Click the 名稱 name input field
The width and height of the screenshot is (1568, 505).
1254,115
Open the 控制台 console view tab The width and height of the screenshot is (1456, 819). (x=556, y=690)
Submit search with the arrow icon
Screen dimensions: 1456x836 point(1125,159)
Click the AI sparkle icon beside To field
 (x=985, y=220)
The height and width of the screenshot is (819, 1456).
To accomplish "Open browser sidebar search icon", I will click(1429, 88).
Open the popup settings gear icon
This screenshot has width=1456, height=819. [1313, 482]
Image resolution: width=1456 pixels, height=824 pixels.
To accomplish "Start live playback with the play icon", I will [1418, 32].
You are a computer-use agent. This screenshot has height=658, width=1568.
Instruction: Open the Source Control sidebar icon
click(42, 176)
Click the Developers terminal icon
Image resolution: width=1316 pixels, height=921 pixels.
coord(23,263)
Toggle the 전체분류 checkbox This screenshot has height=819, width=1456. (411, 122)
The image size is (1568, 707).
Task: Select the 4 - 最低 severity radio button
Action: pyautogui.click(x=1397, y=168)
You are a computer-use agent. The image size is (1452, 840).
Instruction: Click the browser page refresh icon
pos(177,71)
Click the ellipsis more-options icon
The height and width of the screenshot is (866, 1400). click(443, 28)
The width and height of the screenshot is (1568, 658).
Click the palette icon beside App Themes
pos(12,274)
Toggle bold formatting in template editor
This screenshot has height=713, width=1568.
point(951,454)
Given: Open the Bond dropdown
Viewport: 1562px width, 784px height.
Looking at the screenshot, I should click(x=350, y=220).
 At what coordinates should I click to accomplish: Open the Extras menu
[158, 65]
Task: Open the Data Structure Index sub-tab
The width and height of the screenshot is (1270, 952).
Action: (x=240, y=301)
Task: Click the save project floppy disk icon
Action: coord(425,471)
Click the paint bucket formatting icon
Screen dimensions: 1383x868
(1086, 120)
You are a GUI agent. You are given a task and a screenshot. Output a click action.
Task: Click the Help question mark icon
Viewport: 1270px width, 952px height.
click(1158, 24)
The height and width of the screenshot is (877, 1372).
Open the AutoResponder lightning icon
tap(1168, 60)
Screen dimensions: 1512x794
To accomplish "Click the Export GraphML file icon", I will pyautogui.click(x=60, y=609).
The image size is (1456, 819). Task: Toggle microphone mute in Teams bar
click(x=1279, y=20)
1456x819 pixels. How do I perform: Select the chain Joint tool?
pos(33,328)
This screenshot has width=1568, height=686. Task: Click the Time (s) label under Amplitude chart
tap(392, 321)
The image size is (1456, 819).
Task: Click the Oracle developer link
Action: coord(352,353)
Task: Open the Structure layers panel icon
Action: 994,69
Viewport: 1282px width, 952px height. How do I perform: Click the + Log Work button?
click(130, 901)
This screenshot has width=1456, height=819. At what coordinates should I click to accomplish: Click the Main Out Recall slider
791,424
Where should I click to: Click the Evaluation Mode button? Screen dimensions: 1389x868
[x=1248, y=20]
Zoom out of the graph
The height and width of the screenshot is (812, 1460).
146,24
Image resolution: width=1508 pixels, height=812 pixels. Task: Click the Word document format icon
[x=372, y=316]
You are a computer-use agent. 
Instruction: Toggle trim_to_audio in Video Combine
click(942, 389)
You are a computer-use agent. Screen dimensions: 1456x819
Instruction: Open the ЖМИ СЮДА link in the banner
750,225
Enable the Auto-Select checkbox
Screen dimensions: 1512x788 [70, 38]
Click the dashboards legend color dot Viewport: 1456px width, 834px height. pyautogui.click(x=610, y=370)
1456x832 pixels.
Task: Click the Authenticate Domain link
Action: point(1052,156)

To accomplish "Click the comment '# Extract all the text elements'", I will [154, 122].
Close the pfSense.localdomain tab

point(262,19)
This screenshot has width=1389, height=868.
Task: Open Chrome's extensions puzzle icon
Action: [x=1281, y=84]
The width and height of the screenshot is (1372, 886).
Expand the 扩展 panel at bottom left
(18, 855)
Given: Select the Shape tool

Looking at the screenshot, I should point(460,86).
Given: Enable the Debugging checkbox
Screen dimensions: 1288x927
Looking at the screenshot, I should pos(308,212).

════

§ **What you will do**
Filter the records for the word "agent" and show every line that has it.

§ **Response below**
You are a computer-use agent. This screenshot has height=658, width=1568.
You are a computer-use agent. The image size is (1452, 840).
You are a GUI agent. You are given a task and a screenshot. Output a click action.
You are a computer-use agent. 
You are a computer-use agent. Screen dimensions: 1456x819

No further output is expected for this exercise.